Breakdown lanes

toyota
prius

#1

I was dismayed to hear one of you admit to zipping along in the breakdown lane the other day. (Imagine a mother saying, “I’m very disappointed in you,” with that look on her face.) If there were someone actually in the breakdown lane, as a result of having broken down, you’d be in danger of rear-ending that vehicle. Worse, you could kill someone who was alongside or behind their stopped vehicle. I understand that, especially in our state of Massachusetts, the rules often appear to be just suggestions to our state’s creative drivers, but this particular law is kinda important. Please don’t encourage people to use the breakdown lanes as just another passing lane. Other than that, thanks for your ridiculous show. Signed, Marcia Morrison (Prius driver since 2001)


#2

Actually, in parts of Massachusetts, especially on Rt3, the state even posts signs that say “travel permitted in the breakdown lane between the hours of xxx and xxx” (or words to that effect).

I agree with you that it’s a bad idea. Apparently the state of Mass does not.


#3

It’s a cost thing: they should have added a couple more lanes to these roads 10+ years ago.

Part of route 93 north of Boston has it, southbound in the morning, northbound in the afternoon. Also part of route 128, south of mass pike. It’s clearly marked, only during posted rush hours. There are extra pull out areas added outside the breakdown lane.

Route 3 (north of 128) used to be only two lanes, was widened to 4+ lanes about 10 years ago. never had legal driving in breakdown lane.


#4

I live in Massachusetts, too, and even after all these years since they allowed driving in the breakdown lane, I still can’t believe they did it. The state with some of the worst drivers, extremely high accident rate, and they allow something so inherently dangerous ? Now when a car comes down an onramp, cell phone pressed against the left ear of the driver who is staring straight ahead, there’s even less room for error. Usually, during rush hour, the three travel lanes are moving at a snail’s pace while the breakdown lane drivers fly by at 40 - 50 MPH. Just an accident waiting to happen. Amazing for a state that outlaws anything that appears even remotely risky. Ride a motorcycle? Better wear a helmet. Same goes for a bicycle, for crying out loud. Don’t forget your seatbelt. But you want to run 60 MPH on the shoulder? By all means, go right ahead.

⁂

• **Tasks**:
1. Write out everything in the breakdown lane discussion from "Actually, in parts" down to "the breakdown lane.".
2. In the breakdown lane discussion, in which direction is breakdown lane travel allowed in the morning on part of Route 93 north of Boston?

• **Material provided**:
⁂

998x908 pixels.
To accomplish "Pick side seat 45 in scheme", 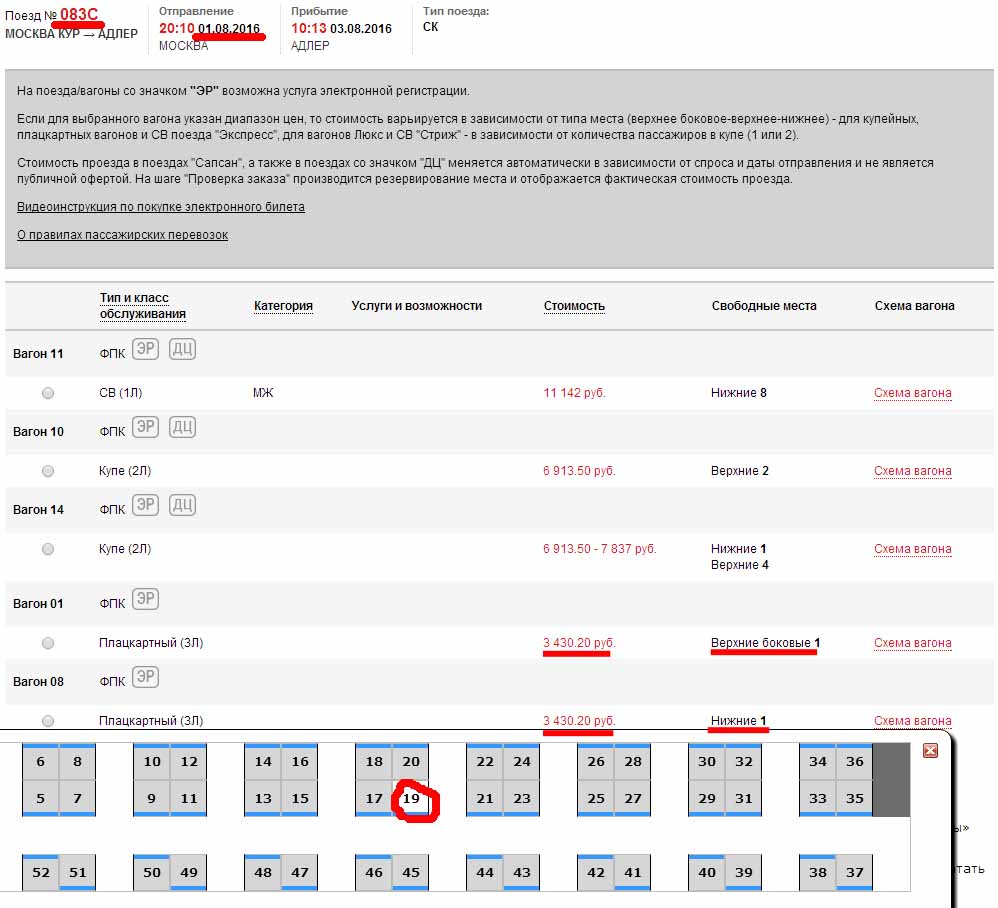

⁂

• **Written responses**:
1.
Actually, in parts of Massachusetts, especially on Rt3, the state even posts signs that say “travel permitted in the breakdown lane between the hours of xxx and xxx” (or words to that effect).

I agree with you that it’s a bad idea. Apparently the state of Mass does not.


#3

It’s a cost thing: they should have added a couple more lanes to these roads 10+ years ago.

Part of route 93 north of Boston has it, southbound in the morning, northbound in the afternoon. Also part of route 128, south of mass pike. It’s clearly marked, only during posted rush hours. There are extra pull out areas added outside the breakdown lane.

2. Southbound.